Chapter 11

Before she absconded to the countryside—as Clio chose to term it—Letitia visited to say farewell to her friend and benefactress.

Clio had thrown her arms around her friend’s shoulder, not caring if any of the staff was scandalized by such a show of familiarity. Let them gawk. Belgium was not England, and Clio did not plan to let friendship be held to rigid English standards.

Letitia, for her part, squeezed back just as energetically.

“I forgot about this part when I helped you secure your post,” Clio muttered into her friend’s shoulder, not yet letting go. “I should have made certain that you were governess to children who never, ever left London.”

“We shall return to Town at some point,” Letitia assured her, parroting the explanation she’d been given by her new employers about their habits and homes.

“Some point is not soon enough,” Clio protested. “I shall visit you in the country anon.”

Letty put her hands on Clio’s shoulders and looked at her from that distance. She had a look on her face that Clio had always privately thought of as her Letty knows best look. Irritatingly, it usually preceded some sage information.

“You would have to be living in England in order to come visit me,” she said mildly.

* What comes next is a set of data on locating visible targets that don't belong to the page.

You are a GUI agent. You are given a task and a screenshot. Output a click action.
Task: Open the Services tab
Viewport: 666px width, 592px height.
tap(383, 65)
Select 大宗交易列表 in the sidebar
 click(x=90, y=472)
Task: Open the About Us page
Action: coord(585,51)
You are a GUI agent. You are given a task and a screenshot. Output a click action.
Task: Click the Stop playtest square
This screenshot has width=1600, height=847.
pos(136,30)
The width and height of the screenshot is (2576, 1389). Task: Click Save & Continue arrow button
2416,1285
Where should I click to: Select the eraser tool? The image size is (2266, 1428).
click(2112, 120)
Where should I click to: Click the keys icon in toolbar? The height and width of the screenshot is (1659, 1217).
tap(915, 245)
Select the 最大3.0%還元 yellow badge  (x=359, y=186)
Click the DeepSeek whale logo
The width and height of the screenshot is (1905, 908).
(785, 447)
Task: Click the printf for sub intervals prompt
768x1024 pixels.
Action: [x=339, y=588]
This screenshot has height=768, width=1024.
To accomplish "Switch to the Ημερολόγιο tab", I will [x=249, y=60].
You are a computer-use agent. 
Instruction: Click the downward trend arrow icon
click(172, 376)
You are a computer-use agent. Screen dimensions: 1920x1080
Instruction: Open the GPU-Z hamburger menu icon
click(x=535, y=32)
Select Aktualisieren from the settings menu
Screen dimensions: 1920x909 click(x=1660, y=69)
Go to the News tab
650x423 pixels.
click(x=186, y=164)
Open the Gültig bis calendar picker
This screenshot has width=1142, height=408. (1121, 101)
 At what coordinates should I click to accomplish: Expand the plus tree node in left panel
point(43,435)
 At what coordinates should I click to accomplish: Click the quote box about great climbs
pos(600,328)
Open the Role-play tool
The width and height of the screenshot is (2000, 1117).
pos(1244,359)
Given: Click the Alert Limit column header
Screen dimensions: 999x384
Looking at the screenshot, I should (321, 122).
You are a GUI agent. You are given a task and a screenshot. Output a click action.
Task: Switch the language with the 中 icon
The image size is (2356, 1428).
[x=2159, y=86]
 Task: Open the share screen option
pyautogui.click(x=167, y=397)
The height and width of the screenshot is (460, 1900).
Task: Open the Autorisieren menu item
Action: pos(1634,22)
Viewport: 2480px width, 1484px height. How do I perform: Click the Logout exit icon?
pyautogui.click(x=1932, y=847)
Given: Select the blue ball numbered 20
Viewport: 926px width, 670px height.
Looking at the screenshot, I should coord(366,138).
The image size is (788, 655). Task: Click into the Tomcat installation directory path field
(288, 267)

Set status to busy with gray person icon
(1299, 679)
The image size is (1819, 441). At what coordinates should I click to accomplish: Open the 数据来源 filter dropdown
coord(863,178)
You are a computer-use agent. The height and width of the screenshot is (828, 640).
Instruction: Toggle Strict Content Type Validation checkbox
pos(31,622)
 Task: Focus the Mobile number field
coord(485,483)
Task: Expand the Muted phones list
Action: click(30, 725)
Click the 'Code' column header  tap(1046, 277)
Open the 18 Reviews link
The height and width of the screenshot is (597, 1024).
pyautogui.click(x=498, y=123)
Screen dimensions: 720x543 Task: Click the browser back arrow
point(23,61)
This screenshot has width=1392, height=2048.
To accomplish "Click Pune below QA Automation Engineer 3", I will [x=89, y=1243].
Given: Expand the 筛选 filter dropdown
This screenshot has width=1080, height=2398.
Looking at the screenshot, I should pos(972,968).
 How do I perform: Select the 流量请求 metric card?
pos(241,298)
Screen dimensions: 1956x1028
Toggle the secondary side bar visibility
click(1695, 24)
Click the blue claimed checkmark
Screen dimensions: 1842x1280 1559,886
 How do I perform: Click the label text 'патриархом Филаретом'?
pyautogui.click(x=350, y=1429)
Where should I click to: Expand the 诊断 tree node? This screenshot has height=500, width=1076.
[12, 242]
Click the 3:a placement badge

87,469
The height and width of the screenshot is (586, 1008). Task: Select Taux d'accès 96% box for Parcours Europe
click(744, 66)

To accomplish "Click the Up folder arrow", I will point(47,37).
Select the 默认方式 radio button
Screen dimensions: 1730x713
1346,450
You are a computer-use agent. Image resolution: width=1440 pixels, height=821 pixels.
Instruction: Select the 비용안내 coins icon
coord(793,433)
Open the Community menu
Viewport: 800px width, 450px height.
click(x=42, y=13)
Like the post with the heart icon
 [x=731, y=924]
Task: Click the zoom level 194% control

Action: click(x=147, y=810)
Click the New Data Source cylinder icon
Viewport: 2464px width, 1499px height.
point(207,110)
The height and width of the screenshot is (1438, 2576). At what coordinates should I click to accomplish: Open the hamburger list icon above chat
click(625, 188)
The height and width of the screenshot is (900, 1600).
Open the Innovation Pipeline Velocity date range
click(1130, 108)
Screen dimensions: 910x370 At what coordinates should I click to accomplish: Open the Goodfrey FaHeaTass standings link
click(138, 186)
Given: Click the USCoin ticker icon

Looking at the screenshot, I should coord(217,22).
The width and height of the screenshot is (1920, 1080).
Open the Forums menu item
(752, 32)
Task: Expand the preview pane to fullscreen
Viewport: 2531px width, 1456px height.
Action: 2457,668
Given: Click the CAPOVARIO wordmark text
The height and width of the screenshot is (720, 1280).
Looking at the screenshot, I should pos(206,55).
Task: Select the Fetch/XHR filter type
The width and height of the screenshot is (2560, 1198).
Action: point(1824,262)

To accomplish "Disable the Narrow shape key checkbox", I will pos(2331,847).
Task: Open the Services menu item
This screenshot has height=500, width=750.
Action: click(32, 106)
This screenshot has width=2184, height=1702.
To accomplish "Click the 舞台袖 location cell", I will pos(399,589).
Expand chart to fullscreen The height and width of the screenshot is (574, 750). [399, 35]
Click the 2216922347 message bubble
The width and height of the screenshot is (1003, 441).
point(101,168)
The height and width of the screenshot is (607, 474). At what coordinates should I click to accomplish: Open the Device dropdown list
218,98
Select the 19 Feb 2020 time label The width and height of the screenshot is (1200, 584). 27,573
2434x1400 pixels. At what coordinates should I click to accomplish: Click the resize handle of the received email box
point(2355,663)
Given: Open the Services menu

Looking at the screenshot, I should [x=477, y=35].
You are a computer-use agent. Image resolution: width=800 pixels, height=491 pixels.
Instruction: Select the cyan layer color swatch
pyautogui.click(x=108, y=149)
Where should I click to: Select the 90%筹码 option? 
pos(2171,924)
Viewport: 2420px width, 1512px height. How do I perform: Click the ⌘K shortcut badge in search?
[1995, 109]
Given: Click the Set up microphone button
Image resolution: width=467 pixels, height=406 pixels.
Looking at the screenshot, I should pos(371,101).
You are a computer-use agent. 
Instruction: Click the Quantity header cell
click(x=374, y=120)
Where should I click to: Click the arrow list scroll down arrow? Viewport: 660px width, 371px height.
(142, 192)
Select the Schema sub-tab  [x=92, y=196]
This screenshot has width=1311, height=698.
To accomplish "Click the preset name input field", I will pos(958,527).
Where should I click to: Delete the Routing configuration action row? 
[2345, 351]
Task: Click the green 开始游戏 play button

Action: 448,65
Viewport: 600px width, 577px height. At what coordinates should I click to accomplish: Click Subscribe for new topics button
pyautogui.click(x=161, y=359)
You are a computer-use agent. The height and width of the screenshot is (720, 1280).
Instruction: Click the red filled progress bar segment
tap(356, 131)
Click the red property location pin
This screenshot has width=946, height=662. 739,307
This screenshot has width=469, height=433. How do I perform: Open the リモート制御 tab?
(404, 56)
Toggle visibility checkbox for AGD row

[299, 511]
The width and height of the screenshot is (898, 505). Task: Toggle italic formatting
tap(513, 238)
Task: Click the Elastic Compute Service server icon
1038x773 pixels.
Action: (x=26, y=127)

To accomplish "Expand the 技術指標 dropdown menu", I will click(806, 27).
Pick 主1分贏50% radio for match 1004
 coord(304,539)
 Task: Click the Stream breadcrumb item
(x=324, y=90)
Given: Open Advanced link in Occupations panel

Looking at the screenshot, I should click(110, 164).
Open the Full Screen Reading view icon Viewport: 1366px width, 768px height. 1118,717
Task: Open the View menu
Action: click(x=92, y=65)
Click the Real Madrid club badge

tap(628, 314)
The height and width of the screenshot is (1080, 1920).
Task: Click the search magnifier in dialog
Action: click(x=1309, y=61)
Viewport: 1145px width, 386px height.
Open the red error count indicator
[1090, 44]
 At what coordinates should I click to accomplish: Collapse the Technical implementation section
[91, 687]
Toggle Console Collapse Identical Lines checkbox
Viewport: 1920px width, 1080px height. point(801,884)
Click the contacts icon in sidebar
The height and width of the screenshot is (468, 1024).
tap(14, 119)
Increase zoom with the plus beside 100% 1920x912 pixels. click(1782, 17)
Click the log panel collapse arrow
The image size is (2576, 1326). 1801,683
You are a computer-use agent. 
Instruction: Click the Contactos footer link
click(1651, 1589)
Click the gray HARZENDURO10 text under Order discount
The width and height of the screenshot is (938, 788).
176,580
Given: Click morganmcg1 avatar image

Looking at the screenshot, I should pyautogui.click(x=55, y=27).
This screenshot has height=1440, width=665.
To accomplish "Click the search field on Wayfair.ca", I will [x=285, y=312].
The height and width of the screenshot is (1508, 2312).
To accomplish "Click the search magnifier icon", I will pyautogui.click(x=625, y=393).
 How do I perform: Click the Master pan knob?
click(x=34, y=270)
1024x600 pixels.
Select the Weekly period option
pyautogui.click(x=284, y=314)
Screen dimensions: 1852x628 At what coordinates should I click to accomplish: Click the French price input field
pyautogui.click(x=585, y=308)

Clio grimaced. She’d confided in Letty over tea the day prior, all that had transpired with the duke … or, nearly all. She’d left out the bit about the kissing.

But she hadn’t been circumspect about her own uncertainty regarding the decision that lay ahead of her.

“I know,” she said quietly. “I … hope I will be able to come visit.”

It wasn’t an answer. It wasn’t a decision. But it was true.

Letitia squeezed Clio’s shoulders affectionately.

“This is not a goodbye,” she said, eyes going damp. “It is an au revoir.”

“Bien s?r,” Clio agreed, falling back into French, the language that the two women had used for most of their acquaintance.

Letitia bussed a kiss against Clio’s cheek, and Clio tried to soak up the familiarity of her friend’s presence, her visage, even the light smell of her honey soap.

And then Letitia boarded the carriage that Xander and Helen had sent to transport her into the country, which clattered down the cobblestones.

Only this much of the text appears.